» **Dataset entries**
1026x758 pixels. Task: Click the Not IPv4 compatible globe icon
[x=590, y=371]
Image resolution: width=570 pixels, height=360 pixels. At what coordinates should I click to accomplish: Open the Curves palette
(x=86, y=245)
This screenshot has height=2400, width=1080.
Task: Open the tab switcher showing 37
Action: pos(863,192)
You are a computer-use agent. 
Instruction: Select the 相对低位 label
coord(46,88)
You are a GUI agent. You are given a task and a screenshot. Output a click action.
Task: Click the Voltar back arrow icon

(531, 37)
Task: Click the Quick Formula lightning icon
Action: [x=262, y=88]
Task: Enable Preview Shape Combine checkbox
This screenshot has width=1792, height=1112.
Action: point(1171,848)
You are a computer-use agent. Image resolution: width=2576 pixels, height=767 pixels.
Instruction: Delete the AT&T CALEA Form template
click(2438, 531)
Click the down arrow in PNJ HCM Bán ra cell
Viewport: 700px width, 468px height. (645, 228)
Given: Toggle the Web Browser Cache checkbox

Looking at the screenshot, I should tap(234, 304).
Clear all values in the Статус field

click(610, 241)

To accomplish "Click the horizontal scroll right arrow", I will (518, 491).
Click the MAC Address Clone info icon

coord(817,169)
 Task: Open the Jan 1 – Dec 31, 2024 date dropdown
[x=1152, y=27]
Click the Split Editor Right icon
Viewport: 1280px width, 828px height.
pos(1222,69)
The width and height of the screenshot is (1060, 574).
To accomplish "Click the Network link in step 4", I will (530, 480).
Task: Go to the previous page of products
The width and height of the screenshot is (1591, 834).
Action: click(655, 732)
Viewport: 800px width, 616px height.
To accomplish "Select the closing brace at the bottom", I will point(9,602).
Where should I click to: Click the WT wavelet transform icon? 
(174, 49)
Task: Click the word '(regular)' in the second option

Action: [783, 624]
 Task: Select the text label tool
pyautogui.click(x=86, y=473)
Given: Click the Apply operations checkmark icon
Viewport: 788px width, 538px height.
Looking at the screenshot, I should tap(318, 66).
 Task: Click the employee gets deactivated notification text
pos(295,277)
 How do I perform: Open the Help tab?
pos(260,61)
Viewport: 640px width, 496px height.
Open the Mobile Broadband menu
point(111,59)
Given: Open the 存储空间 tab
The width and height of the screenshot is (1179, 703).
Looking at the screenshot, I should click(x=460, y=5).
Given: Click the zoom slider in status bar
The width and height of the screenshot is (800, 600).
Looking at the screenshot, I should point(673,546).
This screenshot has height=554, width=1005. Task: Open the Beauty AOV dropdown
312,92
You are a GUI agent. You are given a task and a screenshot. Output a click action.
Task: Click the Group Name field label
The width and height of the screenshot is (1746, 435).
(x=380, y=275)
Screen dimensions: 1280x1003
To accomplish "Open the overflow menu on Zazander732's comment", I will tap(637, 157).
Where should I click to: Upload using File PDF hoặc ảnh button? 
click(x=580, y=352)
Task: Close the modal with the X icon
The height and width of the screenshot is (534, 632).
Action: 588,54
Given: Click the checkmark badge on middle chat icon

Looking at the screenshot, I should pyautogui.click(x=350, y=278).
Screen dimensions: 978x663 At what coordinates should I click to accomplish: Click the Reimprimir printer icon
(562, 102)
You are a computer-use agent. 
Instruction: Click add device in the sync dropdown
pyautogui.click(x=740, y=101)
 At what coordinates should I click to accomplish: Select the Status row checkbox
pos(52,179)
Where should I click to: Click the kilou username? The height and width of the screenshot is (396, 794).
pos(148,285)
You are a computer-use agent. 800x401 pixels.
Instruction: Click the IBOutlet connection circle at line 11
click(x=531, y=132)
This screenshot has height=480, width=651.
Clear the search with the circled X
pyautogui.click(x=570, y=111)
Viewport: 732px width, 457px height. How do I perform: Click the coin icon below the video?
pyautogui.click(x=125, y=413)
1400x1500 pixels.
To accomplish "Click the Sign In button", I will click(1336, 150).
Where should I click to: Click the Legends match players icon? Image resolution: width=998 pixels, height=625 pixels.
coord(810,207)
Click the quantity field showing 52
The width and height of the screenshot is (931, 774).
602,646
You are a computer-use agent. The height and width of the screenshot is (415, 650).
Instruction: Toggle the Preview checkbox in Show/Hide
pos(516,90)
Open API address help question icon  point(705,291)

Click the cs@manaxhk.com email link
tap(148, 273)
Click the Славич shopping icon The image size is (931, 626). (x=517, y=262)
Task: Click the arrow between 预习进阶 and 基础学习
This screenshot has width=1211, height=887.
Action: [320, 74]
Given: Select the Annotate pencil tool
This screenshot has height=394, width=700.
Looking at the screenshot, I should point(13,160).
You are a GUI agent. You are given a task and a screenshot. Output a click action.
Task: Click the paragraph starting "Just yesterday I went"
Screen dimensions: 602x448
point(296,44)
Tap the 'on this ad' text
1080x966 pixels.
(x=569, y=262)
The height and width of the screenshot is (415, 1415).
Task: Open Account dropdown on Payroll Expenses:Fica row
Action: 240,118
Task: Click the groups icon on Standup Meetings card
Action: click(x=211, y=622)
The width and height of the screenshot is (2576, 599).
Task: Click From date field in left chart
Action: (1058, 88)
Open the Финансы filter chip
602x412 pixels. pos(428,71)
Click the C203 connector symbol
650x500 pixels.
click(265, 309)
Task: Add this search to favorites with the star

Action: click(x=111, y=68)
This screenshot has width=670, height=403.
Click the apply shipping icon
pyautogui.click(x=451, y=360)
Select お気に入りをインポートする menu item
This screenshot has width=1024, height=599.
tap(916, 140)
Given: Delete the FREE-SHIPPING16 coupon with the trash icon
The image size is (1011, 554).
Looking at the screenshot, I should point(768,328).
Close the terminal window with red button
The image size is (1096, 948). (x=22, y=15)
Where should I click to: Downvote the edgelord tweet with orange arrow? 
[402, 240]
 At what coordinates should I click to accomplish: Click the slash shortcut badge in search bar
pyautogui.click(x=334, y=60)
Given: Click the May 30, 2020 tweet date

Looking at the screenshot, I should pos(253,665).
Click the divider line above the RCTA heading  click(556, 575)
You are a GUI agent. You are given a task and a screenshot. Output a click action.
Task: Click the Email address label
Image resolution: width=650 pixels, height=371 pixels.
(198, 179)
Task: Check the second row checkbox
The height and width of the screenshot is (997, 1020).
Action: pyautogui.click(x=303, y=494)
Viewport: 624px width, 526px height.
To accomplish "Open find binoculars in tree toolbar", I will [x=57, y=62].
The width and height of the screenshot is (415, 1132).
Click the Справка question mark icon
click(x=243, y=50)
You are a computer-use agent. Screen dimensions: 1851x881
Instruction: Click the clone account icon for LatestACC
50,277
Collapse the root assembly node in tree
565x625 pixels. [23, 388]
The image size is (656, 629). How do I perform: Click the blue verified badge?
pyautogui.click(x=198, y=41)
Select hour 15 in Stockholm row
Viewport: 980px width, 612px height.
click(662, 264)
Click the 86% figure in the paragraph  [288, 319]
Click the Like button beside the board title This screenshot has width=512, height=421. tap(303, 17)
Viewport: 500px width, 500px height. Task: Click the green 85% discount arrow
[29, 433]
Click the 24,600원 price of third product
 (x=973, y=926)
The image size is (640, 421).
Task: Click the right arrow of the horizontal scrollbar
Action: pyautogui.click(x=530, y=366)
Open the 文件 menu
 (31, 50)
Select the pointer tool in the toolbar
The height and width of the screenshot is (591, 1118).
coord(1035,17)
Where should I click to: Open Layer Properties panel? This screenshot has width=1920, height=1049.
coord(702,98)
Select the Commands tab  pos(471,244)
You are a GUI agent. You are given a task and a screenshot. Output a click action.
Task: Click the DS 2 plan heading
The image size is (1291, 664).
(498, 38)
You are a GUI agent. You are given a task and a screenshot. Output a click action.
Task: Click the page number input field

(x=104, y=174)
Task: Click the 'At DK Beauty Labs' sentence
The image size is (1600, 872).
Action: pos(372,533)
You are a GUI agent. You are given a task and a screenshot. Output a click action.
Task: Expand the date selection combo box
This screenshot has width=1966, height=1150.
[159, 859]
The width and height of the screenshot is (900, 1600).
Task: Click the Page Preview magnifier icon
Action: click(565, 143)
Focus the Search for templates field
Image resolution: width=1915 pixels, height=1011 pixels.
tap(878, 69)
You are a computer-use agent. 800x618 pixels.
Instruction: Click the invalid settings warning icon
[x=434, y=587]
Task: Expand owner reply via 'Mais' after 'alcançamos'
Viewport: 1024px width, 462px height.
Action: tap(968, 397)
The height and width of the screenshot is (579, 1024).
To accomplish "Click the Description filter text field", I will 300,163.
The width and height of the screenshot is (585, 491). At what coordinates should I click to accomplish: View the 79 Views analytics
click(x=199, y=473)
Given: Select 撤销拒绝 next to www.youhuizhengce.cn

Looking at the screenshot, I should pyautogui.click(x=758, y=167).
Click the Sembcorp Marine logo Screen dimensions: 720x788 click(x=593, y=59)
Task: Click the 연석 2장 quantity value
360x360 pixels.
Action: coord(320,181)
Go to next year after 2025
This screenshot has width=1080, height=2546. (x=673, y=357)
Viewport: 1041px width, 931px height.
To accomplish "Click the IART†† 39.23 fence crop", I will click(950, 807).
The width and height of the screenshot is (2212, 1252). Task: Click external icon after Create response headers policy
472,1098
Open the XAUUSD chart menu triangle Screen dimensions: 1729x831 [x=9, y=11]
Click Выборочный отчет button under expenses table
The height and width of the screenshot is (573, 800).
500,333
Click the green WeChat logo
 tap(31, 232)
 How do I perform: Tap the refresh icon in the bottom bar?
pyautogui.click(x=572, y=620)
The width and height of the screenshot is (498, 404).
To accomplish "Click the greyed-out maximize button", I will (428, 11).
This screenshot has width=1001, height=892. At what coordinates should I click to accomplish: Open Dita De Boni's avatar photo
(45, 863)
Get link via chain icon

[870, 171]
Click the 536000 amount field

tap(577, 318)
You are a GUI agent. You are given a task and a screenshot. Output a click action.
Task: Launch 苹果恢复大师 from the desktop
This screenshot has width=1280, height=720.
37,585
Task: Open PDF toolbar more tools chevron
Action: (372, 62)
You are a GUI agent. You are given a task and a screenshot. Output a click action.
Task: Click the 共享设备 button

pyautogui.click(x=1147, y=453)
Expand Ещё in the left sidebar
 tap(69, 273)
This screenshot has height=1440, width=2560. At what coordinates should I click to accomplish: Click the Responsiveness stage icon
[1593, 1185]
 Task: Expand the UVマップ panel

» **ACTION ITEM**
Set down only the lines above that fall between the line holding "The height and width of the screenshot is (579, 1024)." and the line holding "Task: Launch 苹果恢复大师 from the desktop", inclusive, keeping each exact.

» **WRITTEN ANSWER**
The height and width of the screenshot is (579, 1024).
To accomplish "Click the Description filter text field", I will 300,163.
The width and height of the screenshot is (585, 491). At what coordinates should I click to accomplish: View the 79 Views analytics
click(x=199, y=473)
Given: Select 撤销拒绝 next to www.youhuizhengce.cn

Looking at the screenshot, I should pyautogui.click(x=758, y=167).
Click the Sembcorp Marine logo Screen dimensions: 720x788 click(x=593, y=59)
Task: Click the 연석 2장 quantity value
360x360 pixels.
Action: coord(320,181)
Go to next year after 2025
This screenshot has width=1080, height=2546. (x=673, y=357)
Viewport: 1041px width, 931px height.
To accomplish "Click the IART†† 39.23 fence crop", I will click(950, 807).
The width and height of the screenshot is (2212, 1252). Task: Click external icon after Create response headers policy
472,1098
Open the XAUUSD chart menu triangle Screen dimensions: 1729x831 [x=9, y=11]
Click Выборочный отчет button under expenses table
The height and width of the screenshot is (573, 800).
500,333
Click the green WeChat logo
 tap(31, 232)
 How do I perform: Tap the refresh icon in the bottom bar?
pyautogui.click(x=572, y=620)
The width and height of the screenshot is (498, 404).
To accomplish "Click the greyed-out maximize button", I will (428, 11).
This screenshot has width=1001, height=892. At what coordinates should I click to accomplish: Open Dita De Boni's avatar photo
(45, 863)
Get link via chain icon

[870, 171]
Click the 536000 amount field

tap(577, 318)
You are a GUI agent. You are given a task and a screenshot. Output a click action.
Task: Launch 苹果恢复大师 from the desktop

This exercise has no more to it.